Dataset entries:
════════════════
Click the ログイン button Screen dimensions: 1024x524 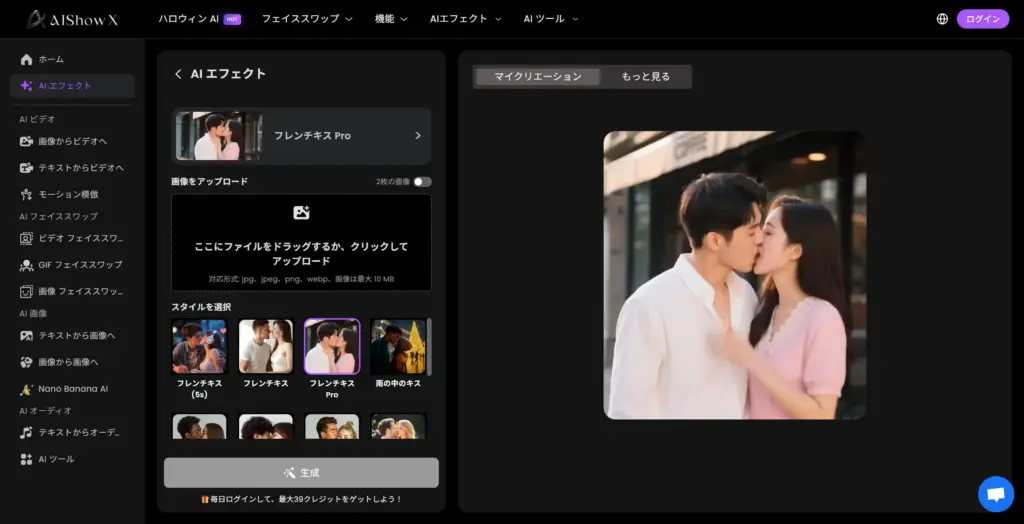tap(982, 19)
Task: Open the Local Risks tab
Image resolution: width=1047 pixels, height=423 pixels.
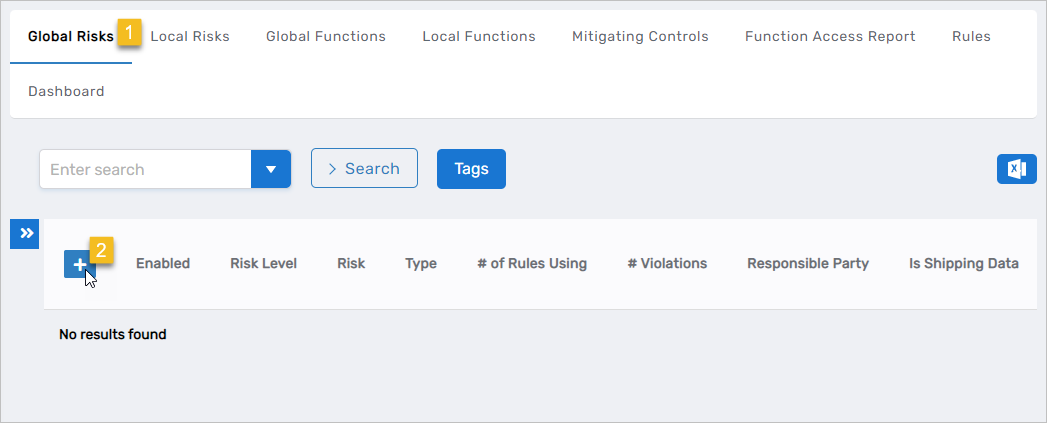Action: [190, 37]
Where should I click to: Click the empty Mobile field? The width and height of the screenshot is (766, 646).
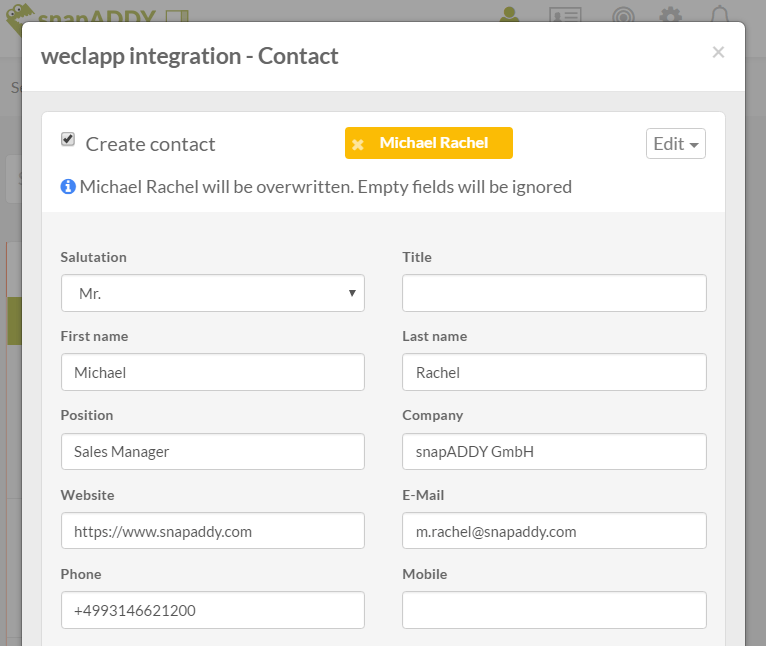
════════════════
WHAT TO PRODUCE
Repeat only the lines from the line with "Task: Open the Local Risks tab" to the end of the entries, including both the first and the last line, and drop every picture.

TASK ANSWER
Task: Open the Local Risks tab
Image resolution: width=1047 pixels, height=423 pixels.
Action: [190, 37]
Where should I click to: Click the empty Mobile field? The width and height of the screenshot is (766, 646).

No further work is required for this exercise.